TEXT SHOWN.
[Begin]

If necessary, a shadow removal step is performed (see Sections 4 and 5). Basically, the pattern of the road detected in the previous frame is used to look for low brightness areas. These areas are not taken into account in the canny edge detection procedure as they produce strong edges. Finally, some dilation and erosion operations are performed on the edge detection output in order to highlight long contours, theoretically belonging to the road margins.

The starting states of the agents will be located in the starting areas, where the colonies are going to be placed. These areas, with a high density of edge pixels and located in the laterals of the image, are, a priori, good starting points for the exploratory movement of the agents. They represent the start of the road margins as perceived in the image. Two colonies are placed on these areas, one to detect each margin.

The stop condition determines when the agents decide to stop their exploratory movement, obtaining a partial solution of the problem. This solution will be the path followed by the agents so far. When an agent reaches the row of pixels of the horizon line in the image, it stops.

When an agent is in a given state, it can move to a group of feasible neighbors. These neighbours are calculated with what is called a point of attraction. Because the final objective of the algorithm is the real time road detection, the number of feasible neighbors to be explored has to be minimized. The point of attraction, located on the horizon line, where the supposed road boundaries intersect with each other, polarizes the movement of the agents. As a consequence of this, they tend to explore where the road limits are supposed to be.

The agents pass from their current states to the next ones following a movement rule that can be divided into two levels. The first level is the random-proportional rule for artificial ants proposed in the first ACO algorithm, Ant System. This rule determines a probability for each feasible neighbour of an agent of being its next position. This probability is influenced by heuristic information and the pheromone trails. The heuristic value of a pixel is directly proportional to its edge intensity. The second level is a pure random movement that is applied when there is no heuristic information and there are no pheromone trails either.

As seen, the artificial ants start in their initial states, defined by the starting areas located in the beginning of the road margins. They move row by row of pixels following their motion rule and building their solution until they reach the horizon line or, in other words, their stop condition.

When an agent reaches a stop condition, it updates the pixels that conform the path that it followed with artificial pheromone. The amount of pheromone the agent deposits is directly proportional to the number of edge pixels of the path, and inversely proportional to the distance between the last pixel of the path and the attraction point. Thus, the solutions that end nearer the attraction point are favored and the exploratory movement outside the road boundaries penalized.

The colonies are divided into subgroups, each one of them with different motion rule parameters. The groups are sequentially executed. The first groups give more credit to the heuristic information, thus making an exploratory movement. However, the last groups are more likely to follow the pheromone trails. This is due to the fact that the pheromone information becomes more reliable as the agents update it with their solutions, which represent the accumulated experience of the colony.

[End]

YOUR OBJECTIVE.
Carry the passage on ant-colony road margin detection forward from its final sentence.

SUPPLIED MATERIAL.
[Begin]

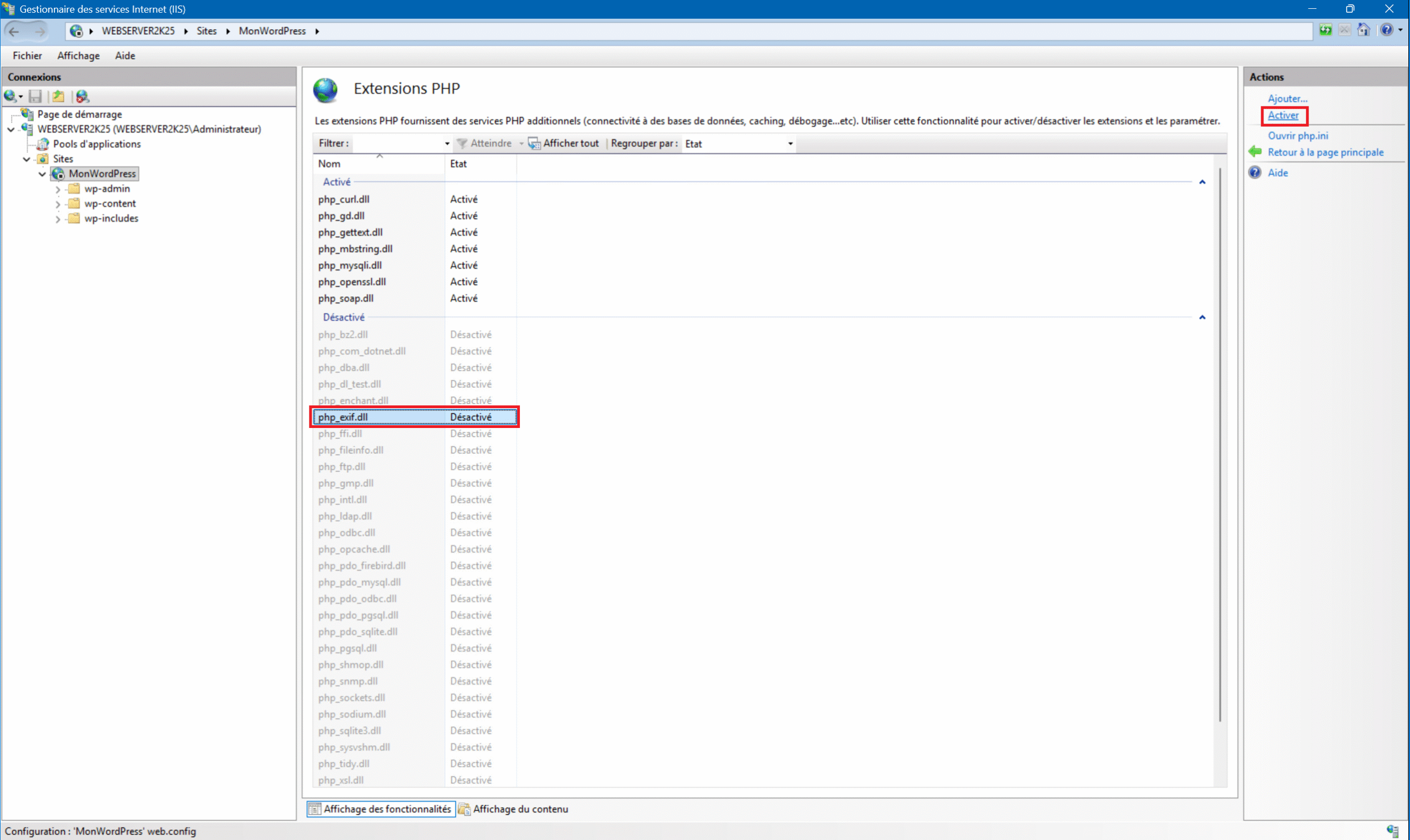Screen dimensions: 1410x840
Task: Click the Filtrer input field
Action: tap(398, 144)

[End]

RESULT OF THIS EXERCISE.
The algorithm output consists of two paths, one for each road boundary. These paths are obtained by two special agents that are attracted by the pheromone trails only, travelling to the feasible neighbour with the greater amount of it.

A very important step in the road detection process it is to determine the parameters of the road pattern. This pattern represents the road as the algorithm output. It is conformed by two lines, which are the result of the problem solution-paths interpolation. This simplified representation of the road (orientation of the road and the lateral distance to its margins) gives the required information for the control mechanism of the vehicle. The road pattern varies frame to frame with certain inertia, making rapid variations of the input information less harmful to the detection. Typically, these rapid variations are caused by noise in the image or potholes.

As previously said, there is a wind farm in the surroundings where the vehicle is going to navigate. Due to wind turbines' cast shadows, certain regions of the road are periodically shaded. This periodicity depends on the wind turbine blades spinning speed. The slower the blades spin, the lower the temperature of the affected asphalt area is going to be, because it will be shaded for a longer period of time.

Any surface exposed to solar radiation absorbs part of this radiation. If the area of the surface is A (m²) and the amount of incident solar radiation is I ( w m 2 ), the absorbed energy per unit of time is aAI (w), a being the solar absortance (0 ≤ a ≤ 1)that basically depends on the color of the surface. The darker the surface is, the bigger a is.

If the material has a thermal capacity C = c m ( J ° C ), being c ( J K g ° C ) the specific heat of the material and m (Kg) its mass, then the increment of heat per unit of time is ( CdT d t ), T being the temperature. This increment must be equal to the absorbed energy per unit of time, as shown in equation 1: (1) C d T d t = aAI

According to this expression, given a constant solar irradiation, the temperature rises constantly without limit. However, when the temperature of the material rises above the ambient temperature T_a, it losses heat towards the environment, via radiation, conduction or convection. This heat flow is proportional to the difference of temperature between the material and the ambient: (2) A U l ( T − T a )

U 1 ( w ° C m 2 ) is the general losses coefficient, which contributes to the heating of the material with another term, as shown in equation 3: (3) C d T d t = AaI − A U l ( T − T a )

The insolation that reaches the road surface can be decomposed into two different types: direct and diffuse. The diffuse insolation comes from several directions and is the result of the scattering and reflexion of the radiation due to atmospheric components in the sky. The estimation of the road temperature in a shaded area is mainly based on the amount of direct insolation that reaches the surface, as the diffuse one remains the same.

In their periodic movement, the shadows of the wind turbine blades cool the surface of the asphalt in the whole area A (m²) of the projection of the circle described by them. Let us call this the projection area. Given a direct insolation measurement I d ( w m 2 ), the amount of direct insolation that effectively reaches A is given by equation 4: (4) I e = I d ( 1 − p )where p is the ratio between the area of the blades and the area of the circle described by them in their spinning movement. In other words, when the direct insolation gets through the wind turbine, it will be occluded by the blades in a proportion equal to the mentioned ratio. Let us call p the occlusion percentage.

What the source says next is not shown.